A fun recipe for cream cheese-stuffed bagels that are perfect for brunch or an afternoon snack! Use your favorite cream cheese flavor and bagel toppings to easily customize!
Combine flour, 1 Tablespoon granulated sugar, instant yeast, and salt in the bowl of a stand mixer fitted with the dough hook attachment. Mix to combine. On low speed, add the sourdough discard and water until combined. Increase speed to medium and knead for 4-5 minutes until a smooth ball forms*. This will be a fairly sturdy dough, but soft (not sticky). You may need to add more water or more flour (1 Tablespoon at a time), depending on your sourdough discard, to reach the right dough consistency.Note: the remaining 2 Tablespoons of sugar will be used during the boiling step.

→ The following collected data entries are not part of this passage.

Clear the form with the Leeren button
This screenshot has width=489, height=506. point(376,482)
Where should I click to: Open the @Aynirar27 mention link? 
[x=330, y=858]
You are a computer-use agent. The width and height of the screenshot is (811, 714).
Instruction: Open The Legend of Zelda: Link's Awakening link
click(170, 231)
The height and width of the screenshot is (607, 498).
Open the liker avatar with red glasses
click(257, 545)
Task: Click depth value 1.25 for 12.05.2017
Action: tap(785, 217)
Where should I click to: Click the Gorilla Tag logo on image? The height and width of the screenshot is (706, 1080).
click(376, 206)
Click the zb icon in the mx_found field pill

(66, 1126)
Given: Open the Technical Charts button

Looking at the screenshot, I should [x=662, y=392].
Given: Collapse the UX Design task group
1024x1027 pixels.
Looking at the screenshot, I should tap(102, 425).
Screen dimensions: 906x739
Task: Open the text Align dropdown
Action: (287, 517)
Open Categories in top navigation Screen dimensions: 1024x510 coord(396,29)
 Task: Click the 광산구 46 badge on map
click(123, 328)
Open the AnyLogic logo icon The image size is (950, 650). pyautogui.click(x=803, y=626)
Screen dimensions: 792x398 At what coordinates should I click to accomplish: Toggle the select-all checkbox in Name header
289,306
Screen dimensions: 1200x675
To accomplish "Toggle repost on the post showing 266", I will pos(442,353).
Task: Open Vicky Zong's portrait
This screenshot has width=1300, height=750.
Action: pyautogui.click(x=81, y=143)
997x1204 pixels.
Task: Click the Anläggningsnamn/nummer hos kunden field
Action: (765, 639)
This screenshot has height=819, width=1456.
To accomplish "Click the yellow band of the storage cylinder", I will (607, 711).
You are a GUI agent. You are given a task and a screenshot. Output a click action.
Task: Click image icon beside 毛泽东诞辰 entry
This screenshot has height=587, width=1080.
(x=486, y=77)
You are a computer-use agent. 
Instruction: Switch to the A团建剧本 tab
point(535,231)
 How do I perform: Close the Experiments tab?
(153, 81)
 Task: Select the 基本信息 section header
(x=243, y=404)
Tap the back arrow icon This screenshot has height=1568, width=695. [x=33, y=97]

Grease a large bowl, transfer the dough to the bowl, and cover with plastic wrap. Let the dough rise for 90 minutes or until doubled in size.
While the dough is rising, divide the cream cheese into 12 approximately equal-sized portions (dividing a block of cream cheese is easiest, but you can also make 1-Tablespoon portions from a tub of cream cheese). Roll each piece into a ball, then place in the freezer.
After rising, turn the dough out onto a smooth surface and divide into 12 equal-sized pieces using a kitchen scale. To do this, measure the weight of your full dough, then divide that number by 12. For me, each piece was about 90g each.
Flatten each piece into a rough circle approximately 4 inches in diameter. Place a frozen ball of cream cheese in the center, and gather the dough around the cream cheese. Press the edges together to completely seal the cream cheese inside and roll the dough in the palm of your hand to make it round. Place the stuffed bagel balls on a parchment paper-lined baking sheet. Cover with plastic wrap or a clean kitchen towel and let rest for 20 minutes while you prepare the next step.
Preheat oven to 425°F. Bring a pot with 2 quarts of water and 2 tablespoons of granulated sugar to a boil.
Place your stuffed bagels in the boiling water for 30 seconds. The bagels should float (if not, see notes below). You can likely fit 2-3 bagels in the pot at a time, just make sure there is enough room for them to float openly. Remove from the boiling water using a slotted spoon or spatula and return to your parchment paper-lined baking sheet. If needed, you can reshape the bagels a little after they've cooled.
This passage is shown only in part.